Neil Irwin mulls the question:
Mr. Geithner spent his youth largely abroad and his early adulthood working on international trade and economics in the United States Treasury Department. Only starting in 2003 did he have much of anything to do with the financial industry, and that was as its overseer at the helm of the Federal Reserve Bank of New York. He is now the president of Warburg Pincus, a private equity firm, but he has held that job for all of 10 weeks. He was never an investment banker like his predecessors Hank Paulson and Robert Rubin, or even a hedge fund consultant like Larry Summers.
As far back as college, as he puts it in his new memoir, “I had never thought of finance as a particularly special or prestigious profession.” All of which makes the fact that he earned a reputation as a tool of big financial interests that much more intriguing. After covering Mr. Geithner for the better part of a decade and reading the memoir, I think here’s the best way to make sense of him: Timothy Geithner isn’t captured by Wall Street. He’s captured by working within systems as they exist.

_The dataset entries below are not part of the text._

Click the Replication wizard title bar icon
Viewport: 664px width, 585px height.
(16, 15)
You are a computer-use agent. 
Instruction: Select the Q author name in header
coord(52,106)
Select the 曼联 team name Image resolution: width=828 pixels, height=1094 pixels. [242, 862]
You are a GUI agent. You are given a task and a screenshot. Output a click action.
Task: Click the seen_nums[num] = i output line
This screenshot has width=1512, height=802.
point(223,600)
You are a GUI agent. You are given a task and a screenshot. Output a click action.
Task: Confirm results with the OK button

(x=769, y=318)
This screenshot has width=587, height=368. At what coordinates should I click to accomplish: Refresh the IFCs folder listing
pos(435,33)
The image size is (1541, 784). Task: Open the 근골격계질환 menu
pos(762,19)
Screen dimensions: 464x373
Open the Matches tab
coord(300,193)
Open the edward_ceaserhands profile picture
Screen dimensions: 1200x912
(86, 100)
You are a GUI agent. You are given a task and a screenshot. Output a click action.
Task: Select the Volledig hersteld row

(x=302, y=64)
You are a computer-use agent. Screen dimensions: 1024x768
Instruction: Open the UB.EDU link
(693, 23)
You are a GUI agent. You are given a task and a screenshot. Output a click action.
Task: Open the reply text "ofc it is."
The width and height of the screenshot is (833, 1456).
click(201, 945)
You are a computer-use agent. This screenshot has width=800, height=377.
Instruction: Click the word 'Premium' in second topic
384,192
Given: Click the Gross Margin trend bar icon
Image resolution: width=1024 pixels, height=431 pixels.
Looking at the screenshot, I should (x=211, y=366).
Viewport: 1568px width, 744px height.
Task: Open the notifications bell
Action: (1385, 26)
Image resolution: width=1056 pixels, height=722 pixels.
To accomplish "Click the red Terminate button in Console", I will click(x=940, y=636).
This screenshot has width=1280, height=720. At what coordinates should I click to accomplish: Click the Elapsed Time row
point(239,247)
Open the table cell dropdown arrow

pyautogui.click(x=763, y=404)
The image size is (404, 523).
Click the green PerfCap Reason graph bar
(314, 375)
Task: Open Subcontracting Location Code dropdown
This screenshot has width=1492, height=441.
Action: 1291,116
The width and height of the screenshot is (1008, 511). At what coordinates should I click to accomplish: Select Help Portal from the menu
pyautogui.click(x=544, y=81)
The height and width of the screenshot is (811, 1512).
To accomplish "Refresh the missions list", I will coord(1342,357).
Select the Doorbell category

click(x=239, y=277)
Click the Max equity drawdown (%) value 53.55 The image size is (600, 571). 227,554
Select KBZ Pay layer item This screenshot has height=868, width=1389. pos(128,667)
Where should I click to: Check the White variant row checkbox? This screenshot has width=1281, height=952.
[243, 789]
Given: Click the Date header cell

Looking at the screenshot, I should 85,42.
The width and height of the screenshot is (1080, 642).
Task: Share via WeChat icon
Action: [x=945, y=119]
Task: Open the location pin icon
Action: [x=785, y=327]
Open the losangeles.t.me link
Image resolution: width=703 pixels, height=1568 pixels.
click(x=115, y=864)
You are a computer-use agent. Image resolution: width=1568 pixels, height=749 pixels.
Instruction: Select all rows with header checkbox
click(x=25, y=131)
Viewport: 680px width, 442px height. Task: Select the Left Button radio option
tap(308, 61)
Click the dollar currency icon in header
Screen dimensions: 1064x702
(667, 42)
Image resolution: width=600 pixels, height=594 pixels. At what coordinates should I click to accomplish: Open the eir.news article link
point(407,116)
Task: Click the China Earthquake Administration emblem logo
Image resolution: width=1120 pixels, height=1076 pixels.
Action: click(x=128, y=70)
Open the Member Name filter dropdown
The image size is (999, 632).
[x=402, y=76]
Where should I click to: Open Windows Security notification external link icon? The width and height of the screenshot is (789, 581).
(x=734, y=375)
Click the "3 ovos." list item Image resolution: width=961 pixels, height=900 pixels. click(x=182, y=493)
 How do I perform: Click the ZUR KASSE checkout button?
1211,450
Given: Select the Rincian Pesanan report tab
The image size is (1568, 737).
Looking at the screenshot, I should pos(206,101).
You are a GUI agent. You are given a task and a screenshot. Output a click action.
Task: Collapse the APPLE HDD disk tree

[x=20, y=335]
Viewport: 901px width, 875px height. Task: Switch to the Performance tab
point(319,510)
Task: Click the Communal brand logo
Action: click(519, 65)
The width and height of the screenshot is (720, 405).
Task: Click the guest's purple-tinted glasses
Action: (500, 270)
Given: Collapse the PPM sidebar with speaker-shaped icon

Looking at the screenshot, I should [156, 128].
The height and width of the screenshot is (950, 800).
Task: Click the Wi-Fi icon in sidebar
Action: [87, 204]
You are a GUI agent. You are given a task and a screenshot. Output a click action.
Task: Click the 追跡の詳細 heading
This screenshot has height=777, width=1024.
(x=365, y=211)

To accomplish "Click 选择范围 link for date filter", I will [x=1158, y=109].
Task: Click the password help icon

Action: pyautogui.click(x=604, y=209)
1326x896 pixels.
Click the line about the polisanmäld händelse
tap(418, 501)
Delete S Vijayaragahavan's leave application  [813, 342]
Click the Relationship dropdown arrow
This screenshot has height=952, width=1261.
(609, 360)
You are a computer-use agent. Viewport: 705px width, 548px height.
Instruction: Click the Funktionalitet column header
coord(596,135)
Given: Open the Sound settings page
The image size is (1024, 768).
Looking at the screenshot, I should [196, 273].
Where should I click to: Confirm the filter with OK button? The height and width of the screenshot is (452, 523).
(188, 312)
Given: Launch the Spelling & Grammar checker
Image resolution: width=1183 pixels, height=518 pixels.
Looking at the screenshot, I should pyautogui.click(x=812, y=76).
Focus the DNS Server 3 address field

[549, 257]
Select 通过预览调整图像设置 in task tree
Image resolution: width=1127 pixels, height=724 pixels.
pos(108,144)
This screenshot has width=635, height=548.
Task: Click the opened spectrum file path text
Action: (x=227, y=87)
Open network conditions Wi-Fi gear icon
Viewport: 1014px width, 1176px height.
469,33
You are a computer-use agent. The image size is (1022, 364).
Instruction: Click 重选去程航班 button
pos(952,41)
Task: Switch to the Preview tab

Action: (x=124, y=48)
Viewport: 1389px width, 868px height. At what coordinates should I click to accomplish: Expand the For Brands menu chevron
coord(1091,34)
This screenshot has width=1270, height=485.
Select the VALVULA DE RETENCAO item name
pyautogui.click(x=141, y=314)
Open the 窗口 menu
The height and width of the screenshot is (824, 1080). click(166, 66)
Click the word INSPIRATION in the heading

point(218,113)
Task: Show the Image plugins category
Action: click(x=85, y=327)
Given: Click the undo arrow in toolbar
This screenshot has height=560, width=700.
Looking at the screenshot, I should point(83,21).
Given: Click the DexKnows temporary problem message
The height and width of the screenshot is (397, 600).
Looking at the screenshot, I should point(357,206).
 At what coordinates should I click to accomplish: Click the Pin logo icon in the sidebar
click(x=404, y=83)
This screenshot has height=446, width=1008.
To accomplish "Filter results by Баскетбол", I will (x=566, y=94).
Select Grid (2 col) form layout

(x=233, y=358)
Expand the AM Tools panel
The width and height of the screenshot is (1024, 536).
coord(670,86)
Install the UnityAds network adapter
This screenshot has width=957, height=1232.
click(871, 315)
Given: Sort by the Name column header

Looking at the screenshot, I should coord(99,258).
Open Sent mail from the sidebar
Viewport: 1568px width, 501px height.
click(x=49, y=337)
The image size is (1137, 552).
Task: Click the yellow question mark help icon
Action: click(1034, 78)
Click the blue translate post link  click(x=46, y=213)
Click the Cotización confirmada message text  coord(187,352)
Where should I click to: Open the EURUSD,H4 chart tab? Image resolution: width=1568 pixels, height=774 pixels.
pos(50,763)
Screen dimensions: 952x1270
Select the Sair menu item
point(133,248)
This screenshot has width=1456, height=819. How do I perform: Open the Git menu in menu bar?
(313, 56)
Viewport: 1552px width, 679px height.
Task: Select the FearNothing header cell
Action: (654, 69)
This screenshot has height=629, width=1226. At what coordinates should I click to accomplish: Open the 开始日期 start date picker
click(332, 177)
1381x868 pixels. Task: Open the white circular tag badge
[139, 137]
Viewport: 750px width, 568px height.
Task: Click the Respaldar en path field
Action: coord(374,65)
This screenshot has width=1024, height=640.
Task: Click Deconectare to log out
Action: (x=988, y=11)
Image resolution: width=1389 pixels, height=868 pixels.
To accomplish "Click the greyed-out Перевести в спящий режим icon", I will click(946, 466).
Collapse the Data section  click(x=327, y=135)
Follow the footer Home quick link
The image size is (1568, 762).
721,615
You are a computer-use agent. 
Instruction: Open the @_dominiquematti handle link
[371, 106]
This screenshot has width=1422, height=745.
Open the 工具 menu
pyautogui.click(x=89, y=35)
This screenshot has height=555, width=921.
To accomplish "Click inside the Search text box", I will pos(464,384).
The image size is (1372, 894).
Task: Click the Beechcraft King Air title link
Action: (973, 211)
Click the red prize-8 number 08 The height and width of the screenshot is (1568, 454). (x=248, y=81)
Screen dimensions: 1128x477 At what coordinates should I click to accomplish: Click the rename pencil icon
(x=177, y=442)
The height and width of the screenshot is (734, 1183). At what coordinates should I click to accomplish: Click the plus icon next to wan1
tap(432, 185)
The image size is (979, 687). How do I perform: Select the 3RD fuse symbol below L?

Sheiber puts forward a different theory:
What always bothered me about Geithner, and which Sorkin’s piece draws out, is that he often seemed more dedicated to the banks than the bankers were to their own cause. While reporting my book about Obama’s economic team, plenty of bankers confided to me that the bailouts were shockingly generous. Many of them tended to take a “these f—king guys” view of their colleagues and puzzled over how Geithner could be so deferential. It made me suspect Geithner would have been much more of a hard-ass had he spent a few years toiling on Wall Street before joining government.
Instead, as Geithner tells Sorkin, “My jobs mostly exposed me to talented senior bankers, and selection bias probably gave me an impression that the U.S. financial sector was more capable and ethical than it really was.” Bummer for the rest us. But I guess that means at least one good thing may come out of Geithner’s recent move to Wall Street: He’ll actually get to know the place this time.
Andrew Huszar wishes that Geithner had more strongly reformed the financial services industry:
[L]ooking out at the U.S. economy little more than five years after Mr. Geithner’s becoming U.S. Treasury Secretary, what do we see? The more things are said to have changed, the more they’ve stayed the same. Nursed back to health by massive government support, the U.S. financial sector is once again America’s largest enterprise, accounting for more than 30 percent of the nation’s corporate profits. Moreover, Wall Street’s six biggest banks—the so-called “too big to fail” ones—have gotten 37 percent bigger.